Il existe des situations que l’on
considère en général comme mortellement dangereuses. Se
promener sur un mince linteau entre deux tours passe en général
pour une affaire dangereuse, même si se promener sur le même
linteau, posé au sol, ne présente pas de difficulté. Dans
notre cas c’est l’imagination
qui rend le jeu dangereux, et aussi l’incertitude qui accompagne
toute action que nous essayons pour la première fois.

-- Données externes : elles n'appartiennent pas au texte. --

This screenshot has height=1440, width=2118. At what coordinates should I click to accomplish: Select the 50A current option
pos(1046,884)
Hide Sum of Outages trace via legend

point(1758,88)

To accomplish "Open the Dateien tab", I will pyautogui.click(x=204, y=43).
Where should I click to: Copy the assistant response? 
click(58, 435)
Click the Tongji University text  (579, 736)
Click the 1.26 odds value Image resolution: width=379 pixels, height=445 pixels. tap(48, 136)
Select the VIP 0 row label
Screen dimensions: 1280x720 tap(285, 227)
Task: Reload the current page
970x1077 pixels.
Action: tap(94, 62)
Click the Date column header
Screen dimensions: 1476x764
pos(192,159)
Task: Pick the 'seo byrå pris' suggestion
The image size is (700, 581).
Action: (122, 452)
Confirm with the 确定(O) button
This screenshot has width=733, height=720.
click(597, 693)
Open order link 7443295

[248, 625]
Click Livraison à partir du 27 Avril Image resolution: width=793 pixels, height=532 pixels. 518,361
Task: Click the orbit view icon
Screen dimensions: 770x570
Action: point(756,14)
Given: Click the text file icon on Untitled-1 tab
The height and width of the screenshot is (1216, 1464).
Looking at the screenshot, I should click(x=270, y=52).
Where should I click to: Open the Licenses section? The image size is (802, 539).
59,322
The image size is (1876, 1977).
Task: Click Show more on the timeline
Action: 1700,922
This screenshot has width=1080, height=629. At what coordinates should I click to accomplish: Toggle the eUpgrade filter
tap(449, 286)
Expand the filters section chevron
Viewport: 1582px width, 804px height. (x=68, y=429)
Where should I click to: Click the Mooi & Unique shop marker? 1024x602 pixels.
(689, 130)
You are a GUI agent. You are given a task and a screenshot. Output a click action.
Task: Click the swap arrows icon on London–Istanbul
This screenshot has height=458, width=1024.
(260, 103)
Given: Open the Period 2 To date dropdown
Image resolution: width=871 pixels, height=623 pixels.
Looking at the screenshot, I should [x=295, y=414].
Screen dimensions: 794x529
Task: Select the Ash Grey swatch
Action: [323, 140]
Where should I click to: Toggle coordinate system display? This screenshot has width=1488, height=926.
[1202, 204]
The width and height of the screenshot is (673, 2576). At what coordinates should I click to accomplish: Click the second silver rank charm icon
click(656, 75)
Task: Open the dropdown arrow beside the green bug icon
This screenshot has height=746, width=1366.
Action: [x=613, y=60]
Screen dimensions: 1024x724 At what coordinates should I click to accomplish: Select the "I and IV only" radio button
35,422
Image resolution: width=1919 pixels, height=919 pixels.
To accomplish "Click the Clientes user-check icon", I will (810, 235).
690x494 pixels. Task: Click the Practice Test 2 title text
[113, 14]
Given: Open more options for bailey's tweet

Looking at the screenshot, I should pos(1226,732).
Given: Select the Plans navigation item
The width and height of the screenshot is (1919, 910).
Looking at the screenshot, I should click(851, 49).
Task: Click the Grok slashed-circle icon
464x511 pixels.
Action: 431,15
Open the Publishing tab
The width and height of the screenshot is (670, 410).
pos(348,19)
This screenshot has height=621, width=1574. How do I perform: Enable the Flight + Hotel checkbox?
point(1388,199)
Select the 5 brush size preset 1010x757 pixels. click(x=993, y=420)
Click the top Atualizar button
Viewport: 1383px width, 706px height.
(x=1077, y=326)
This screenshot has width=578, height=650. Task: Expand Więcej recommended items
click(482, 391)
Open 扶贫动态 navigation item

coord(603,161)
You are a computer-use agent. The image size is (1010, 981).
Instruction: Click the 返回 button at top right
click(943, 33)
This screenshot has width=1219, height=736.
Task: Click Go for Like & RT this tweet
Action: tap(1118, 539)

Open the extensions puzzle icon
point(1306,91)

L’accoutumance peut neutraliser un tas de situations effrayantes et
casse-cou, et ce n’est pas le moindre aspect du courage de celui
qu’elle laisse froid – le fildefériste qui traverse sur un
pas de tango les chutes du Niagara, pourrait par ailleurs être pris de
terreur devant son ombre. Tout le monde est vaillant à sa place, dans
son milieu habituel – le lion dans la forêt, le poisson dans
l’eau, l’écrivain sur le papier, la femme au lit,
l’homme politique sur son tonneau – et tout le monde est
lâche, sorti de son milieu naturel. Que nous ayons tous peur de la mort,
cela prouve seulement qu’aucun de nous ne l’a encore
essayée, n’a pu s’y habituer – la mort paraît
contre-nature, effectivement plus en rapport avec l’au-delà
qu’avec l’en deçà : les gens meurent
probablement facilement et volontiers dans l’au-delà, chaque fois
qu’ils y pensent – peut-être est-ce ce que nous appelons la naissance.
Celui qui a appris cela dans
l’expérience de sa vie et se l’est gravé dans ses
nerfs, contemple les événements du point de vue de la vie et de
la mort beaucoup plus sereinement. C’est ce qui explique que les hommes
d’âge mûr sont plus courageux, même si ce n’est
pas d’une façon aussi ostensible et romantique que les jeunes.
Tout est une question de hasard, les chances sont imprévisibles :
c’est la grande sagesse qui peut rendre tout joueur de cartes et tout
homme pondéré soit hasardeux soit prudent, vers
l’extérieur, aux yeux des autres, selon sa chance aux cartes.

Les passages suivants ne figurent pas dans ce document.